▶ WHAT YOU WILL DO: In all of the records below, replace "Kennwerte" with "Overview" and leave everything else unchanged.

▶ RECORDS SHOWN:
==*==
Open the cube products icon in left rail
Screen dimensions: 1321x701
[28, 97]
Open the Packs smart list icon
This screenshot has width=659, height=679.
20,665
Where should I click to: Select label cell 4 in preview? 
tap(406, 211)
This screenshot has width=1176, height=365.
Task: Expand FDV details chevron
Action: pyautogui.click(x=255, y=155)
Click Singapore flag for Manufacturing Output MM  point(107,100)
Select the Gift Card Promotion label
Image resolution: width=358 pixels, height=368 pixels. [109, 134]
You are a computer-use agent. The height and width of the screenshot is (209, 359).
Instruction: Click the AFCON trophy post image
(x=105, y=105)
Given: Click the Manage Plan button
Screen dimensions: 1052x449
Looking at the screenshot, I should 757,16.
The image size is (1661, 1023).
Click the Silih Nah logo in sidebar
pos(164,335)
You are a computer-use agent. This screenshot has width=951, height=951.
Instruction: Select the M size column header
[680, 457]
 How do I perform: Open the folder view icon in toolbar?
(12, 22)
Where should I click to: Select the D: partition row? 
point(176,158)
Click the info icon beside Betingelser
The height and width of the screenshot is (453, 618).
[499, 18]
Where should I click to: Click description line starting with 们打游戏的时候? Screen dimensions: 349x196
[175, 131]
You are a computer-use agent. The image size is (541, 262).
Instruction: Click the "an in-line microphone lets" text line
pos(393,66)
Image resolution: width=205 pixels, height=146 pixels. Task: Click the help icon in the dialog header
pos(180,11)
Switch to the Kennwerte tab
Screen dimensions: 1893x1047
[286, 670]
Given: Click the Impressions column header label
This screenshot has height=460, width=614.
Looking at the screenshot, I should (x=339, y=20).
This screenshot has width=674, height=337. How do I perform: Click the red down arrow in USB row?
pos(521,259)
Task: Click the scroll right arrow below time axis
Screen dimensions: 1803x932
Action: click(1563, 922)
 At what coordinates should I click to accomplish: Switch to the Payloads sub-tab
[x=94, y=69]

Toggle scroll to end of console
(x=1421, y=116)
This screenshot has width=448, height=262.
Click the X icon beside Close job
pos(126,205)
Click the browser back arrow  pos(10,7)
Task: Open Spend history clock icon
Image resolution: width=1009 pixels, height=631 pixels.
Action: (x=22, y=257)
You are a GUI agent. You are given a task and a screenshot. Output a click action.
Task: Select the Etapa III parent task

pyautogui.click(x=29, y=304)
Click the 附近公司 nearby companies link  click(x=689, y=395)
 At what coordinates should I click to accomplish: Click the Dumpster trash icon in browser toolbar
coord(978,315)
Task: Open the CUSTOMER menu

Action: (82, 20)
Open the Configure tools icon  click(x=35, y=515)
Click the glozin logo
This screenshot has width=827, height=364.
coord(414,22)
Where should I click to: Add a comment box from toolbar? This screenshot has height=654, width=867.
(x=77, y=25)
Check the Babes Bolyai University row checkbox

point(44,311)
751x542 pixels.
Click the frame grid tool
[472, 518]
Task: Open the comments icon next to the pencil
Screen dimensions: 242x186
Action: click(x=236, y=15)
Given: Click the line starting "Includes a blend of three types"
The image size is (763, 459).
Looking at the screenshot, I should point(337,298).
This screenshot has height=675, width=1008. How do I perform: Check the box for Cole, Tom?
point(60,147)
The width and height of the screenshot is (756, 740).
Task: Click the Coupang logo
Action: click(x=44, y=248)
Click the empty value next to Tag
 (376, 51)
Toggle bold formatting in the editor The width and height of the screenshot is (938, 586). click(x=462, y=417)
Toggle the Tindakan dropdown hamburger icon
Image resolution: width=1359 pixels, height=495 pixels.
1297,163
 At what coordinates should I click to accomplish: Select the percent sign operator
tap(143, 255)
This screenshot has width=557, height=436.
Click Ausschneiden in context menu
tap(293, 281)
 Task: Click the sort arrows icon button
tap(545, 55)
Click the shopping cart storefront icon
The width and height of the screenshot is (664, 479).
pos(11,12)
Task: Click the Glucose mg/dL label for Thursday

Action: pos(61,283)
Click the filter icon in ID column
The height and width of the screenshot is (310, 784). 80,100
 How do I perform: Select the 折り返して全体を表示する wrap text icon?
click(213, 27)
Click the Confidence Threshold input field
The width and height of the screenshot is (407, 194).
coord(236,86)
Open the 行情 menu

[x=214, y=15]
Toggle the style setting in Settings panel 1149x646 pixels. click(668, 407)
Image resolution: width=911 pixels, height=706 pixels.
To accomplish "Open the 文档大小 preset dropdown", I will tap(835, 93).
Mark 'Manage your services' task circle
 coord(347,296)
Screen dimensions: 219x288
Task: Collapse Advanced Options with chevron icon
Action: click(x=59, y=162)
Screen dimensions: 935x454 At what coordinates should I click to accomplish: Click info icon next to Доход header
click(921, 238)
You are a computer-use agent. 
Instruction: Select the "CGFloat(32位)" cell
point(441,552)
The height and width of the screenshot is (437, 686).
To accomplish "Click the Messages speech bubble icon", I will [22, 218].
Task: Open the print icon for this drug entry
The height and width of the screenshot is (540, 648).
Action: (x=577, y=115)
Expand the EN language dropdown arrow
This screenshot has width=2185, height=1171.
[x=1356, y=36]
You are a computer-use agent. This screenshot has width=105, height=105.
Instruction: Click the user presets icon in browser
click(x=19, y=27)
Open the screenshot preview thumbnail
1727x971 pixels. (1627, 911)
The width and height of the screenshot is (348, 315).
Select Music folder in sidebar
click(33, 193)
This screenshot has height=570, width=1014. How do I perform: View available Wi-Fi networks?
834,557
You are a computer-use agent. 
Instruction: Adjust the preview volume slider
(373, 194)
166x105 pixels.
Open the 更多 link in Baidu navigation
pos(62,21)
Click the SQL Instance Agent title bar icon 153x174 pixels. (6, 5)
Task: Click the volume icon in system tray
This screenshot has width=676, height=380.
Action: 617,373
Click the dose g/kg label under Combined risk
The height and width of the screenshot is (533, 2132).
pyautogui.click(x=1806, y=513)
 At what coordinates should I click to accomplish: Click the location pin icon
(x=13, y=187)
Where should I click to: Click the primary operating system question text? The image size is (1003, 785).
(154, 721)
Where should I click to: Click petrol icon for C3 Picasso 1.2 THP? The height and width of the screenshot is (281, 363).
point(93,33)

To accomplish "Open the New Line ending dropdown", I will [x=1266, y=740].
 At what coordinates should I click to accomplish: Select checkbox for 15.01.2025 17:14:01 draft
==*==
▶ COMPLETED EXERCISE:
Open the cube products icon in left rail
Screen dimensions: 1321x701
[28, 97]
Open the Packs smart list icon
This screenshot has width=659, height=679.
20,665
Where should I click to: Select label cell 4 in preview? 
tap(406, 211)
This screenshot has width=1176, height=365.
Task: Expand FDV details chevron
Action: pyautogui.click(x=255, y=155)
Click Singapore flag for Manufacturing Output MM  point(107,100)
Select the Gift Card Promotion label
Image resolution: width=358 pixels, height=368 pixels. [109, 134]
You are a computer-use agent. The height and width of the screenshot is (209, 359).
Instruction: Click the AFCON trophy post image
(x=105, y=105)
Given: Click the Manage Plan button
Screen dimensions: 1052x449
Looking at the screenshot, I should 757,16.
The image size is (1661, 1023).
Click the Silih Nah logo in sidebar
pos(164,335)
You are a computer-use agent. This screenshot has width=951, height=951.
Instruction: Select the M size column header
[680, 457]
 How do I perform: Open the folder view icon in toolbar?
(12, 22)
Where should I click to: Select the D: partition row? 
point(176,158)
Click the info icon beside Betingelser
The height and width of the screenshot is (453, 618).
[499, 18]
Where should I click to: Click description line starting with 们打游戏的时候? Screen dimensions: 349x196
[175, 131]
You are a computer-use agent. The image size is (541, 262).
Instruction: Click the "an in-line microphone lets" text line
pos(393,66)
Image resolution: width=205 pixels, height=146 pixels. Task: Click the help icon in the dialog header
pos(180,11)
Switch to the Overview tab
Screen dimensions: 1893x1047
[286, 670]
Given: Click the Impressions column header label
This screenshot has height=460, width=614.
Looking at the screenshot, I should (x=339, y=20).
This screenshot has width=674, height=337. How do I perform: Click the red down arrow in USB row?
pos(521,259)
Task: Click the scroll right arrow below time axis
Screen dimensions: 1803x932
Action: click(1563, 922)
 At what coordinates should I click to accomplish: Switch to the Payloads sub-tab
[x=94, y=69]

Toggle scroll to end of console
(x=1421, y=116)
This screenshot has width=448, height=262.
Click the X icon beside Close job
pos(126,205)
Click the browser back arrow  pos(10,7)
Task: Open Spend history clock icon
Image resolution: width=1009 pixels, height=631 pixels.
Action: (x=22, y=257)
You are a GUI agent. You are given a task and a screenshot. Output a click action.
Task: Select the Etapa III parent task

pyautogui.click(x=29, y=304)
Click the 附近公司 nearby companies link  click(x=689, y=395)
 At what coordinates should I click to accomplish: Click the Dumpster trash icon in browser toolbar
coord(978,315)
Task: Open the CUSTOMER menu

Action: (82, 20)
Open the Configure tools icon  click(x=35, y=515)
Click the glozin logo
This screenshot has width=827, height=364.
coord(414,22)
Where should I click to: Add a comment box from toolbar? This screenshot has height=654, width=867.
(x=77, y=25)
Check the Babes Bolyai University row checkbox

point(44,311)
751x542 pixels.
Click the frame grid tool
[472, 518]
Task: Open the comments icon next to the pencil
Screen dimensions: 242x186
Action: click(x=236, y=15)
Given: Click the line starting "Includes a blend of three types"
The image size is (763, 459).
Looking at the screenshot, I should point(337,298).
This screenshot has height=675, width=1008. How do I perform: Check the box for Cole, Tom?
point(60,147)
The width and height of the screenshot is (756, 740).
Task: Click the Coupang logo
Action: click(x=44, y=248)
Click the empty value next to Tag
 (376, 51)
Toggle bold formatting in the editor The width and height of the screenshot is (938, 586). click(x=462, y=417)
Toggle the Tindakan dropdown hamburger icon
Image resolution: width=1359 pixels, height=495 pixels.
1297,163
 At what coordinates should I click to accomplish: Select the percent sign operator
tap(143, 255)
This screenshot has width=557, height=436.
Click Ausschneiden in context menu
tap(293, 281)
 Task: Click the sort arrows icon button
tap(545, 55)
Click the shopping cart storefront icon
The width and height of the screenshot is (664, 479).
pos(11,12)
Task: Click the Glucose mg/dL label for Thursday

Action: pos(61,283)
Click the filter icon in ID column
The height and width of the screenshot is (310, 784). 80,100
 How do I perform: Select the 折り返して全体を表示する wrap text icon?
click(213, 27)
Click the Confidence Threshold input field
The width and height of the screenshot is (407, 194).
coord(236,86)
Open the 行情 menu

[x=214, y=15]
Toggle the style setting in Settings panel 1149x646 pixels. click(668, 407)
Image resolution: width=911 pixels, height=706 pixels.
To accomplish "Open the 文档大小 preset dropdown", I will tap(835, 93).
Mark 'Manage your services' task circle
 coord(347,296)
Screen dimensions: 219x288
Task: Collapse Advanced Options with chevron icon
Action: click(x=59, y=162)
Screen dimensions: 935x454 At what coordinates should I click to accomplish: Click info icon next to Доход header
click(921, 238)
You are a computer-use agent. 
Instruction: Select the "CGFloat(32位)" cell
point(441,552)
The height and width of the screenshot is (437, 686).
To accomplish "Click the Messages speech bubble icon", I will [22, 218].
Task: Open the print icon for this drug entry
The height and width of the screenshot is (540, 648).
Action: (x=577, y=115)
Expand the EN language dropdown arrow
This screenshot has width=2185, height=1171.
[x=1356, y=36]
You are a computer-use agent. This screenshot has width=105, height=105.
Instruction: Click the user presets icon in browser
click(x=19, y=27)
Open the screenshot preview thumbnail
1727x971 pixels. (1627, 911)
The width and height of the screenshot is (348, 315).
Select Music folder in sidebar
click(33, 193)
This screenshot has height=570, width=1014. How do I perform: View available Wi-Fi networks?
834,557
You are a computer-use agent. 
Instruction: Adjust the preview volume slider
(373, 194)
166x105 pixels.
Open the 更多 link in Baidu navigation
pos(62,21)
Click the SQL Instance Agent title bar icon 153x174 pixels. (6, 5)
Task: Click the volume icon in system tray
This screenshot has width=676, height=380.
Action: 617,373
Click the dose g/kg label under Combined risk
The height and width of the screenshot is (533, 2132).
pyautogui.click(x=1806, y=513)
 At what coordinates should I click to accomplish: Click the location pin icon
(x=13, y=187)
Where should I click to: Click the primary operating system question text? The image size is (1003, 785).
(154, 721)
Where should I click to: Click petrol icon for C3 Picasso 1.2 THP? The height and width of the screenshot is (281, 363).
point(93,33)

To accomplish "Open the New Line ending dropdown", I will [x=1266, y=740].
 At what coordinates should I click to accomplish: Select checkbox for 15.01.2025 17:14:01 draft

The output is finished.